Il Wilhelm Meister della «Voce» nel cantiere del romanzo italiano

4. La polemica contro Domenico Ciampoli

Questo percorso da germanisti „accreditati“ ci permette di capire più chiaramente il senso della polemica che nel 1913 Spaini innesca, dalle pagine della «Voce», contro il traduttore Domenico Ciampoli [9], che l'anno precedente aveva curato la ristampa della traduzione ottocentesca del Meister. L'opera, intitolata Gli anni di noviziato di Guglielmo Meister e attribuita a Giovanni Berchet, traduceva in realtà una imitation francese del romanzo, vera e propria riscrittura piena di «amputazioni, fusioni e aggiunte» (Spaini 1913). Traducendo direttamente dal tedesco, Spaini ha buon gioco a screditare Ciampoli elencando interi passi della versione italiana che non hanno riscontro alcuno nell'originale goethiano, e negando con ciò qualsiasi interesse dell'opera per il lettore contemporaneo. Spaini arriva anche a mettere in dubbio che un tale pasticcio possa essere davvero opera di Berchet, il quale aveva dato prova di molta maggiore accuratezza traducendo in italiano la Lenore e il Wilde Jäger di Bürger: «non vorrei» scrive al termine della sua recensione «che oltre la cattiva e inutile idea di ristampare questo libro il signor Ciàmpoli abbia avuto la disgrazia di prendere questo granchio così madornale» (ivi).

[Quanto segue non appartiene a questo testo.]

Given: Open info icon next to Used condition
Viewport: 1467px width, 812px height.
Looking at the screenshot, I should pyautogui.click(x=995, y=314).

La conferma non tarda ad arrivare. Due mesi dopo la «Voce» ospita un secondo intervento dedicato al Meister “di Berchet” a firma di Lavinia Mazzucchetti, brillante germanista appena laureatasi a Milano con una tesi su Schiller in Italia [10]. L'approfondita conoscenza filologica che Mazzucchetti ha dell'Ottocento lombardo le permette di contestare incontrovertibilmente l'attribuzione dell'opera a Berchet, e di criticare la faciloneria non solo del curatore, ma anche dell'«intraprendente 'Verleger' di Lanciano», Gino Carabba [11], colpevole di averne avallato troppo frettolosamente la pubblicazione (Mazzucchetti 1913b). L'edizione viene dunque affossata all'unisono dai due giovani traduttori-studiosi, che non si conoscono di persona ma condividono una formazione comune e, soprattutto, una posizione analoga all'interno del campo letterario italiano. Rimarcando la propria distanza da intellettuali come Ciampoli, considerato la personificazione stessa di una visione superficiale e ormai antiquata della letteratura, Spaini e Mazzucchetti contribuiscono a far sì che il Wilhelm Meister diventi, oltre che un primo passo verso la rivalutazione del romanzo come genere chiave della modernità, anche un punto di svolta nell'affermazione di una nuova figura di traduttore – un traduttore non più soltanto letterato, ma specialista di una data lingua e cultura.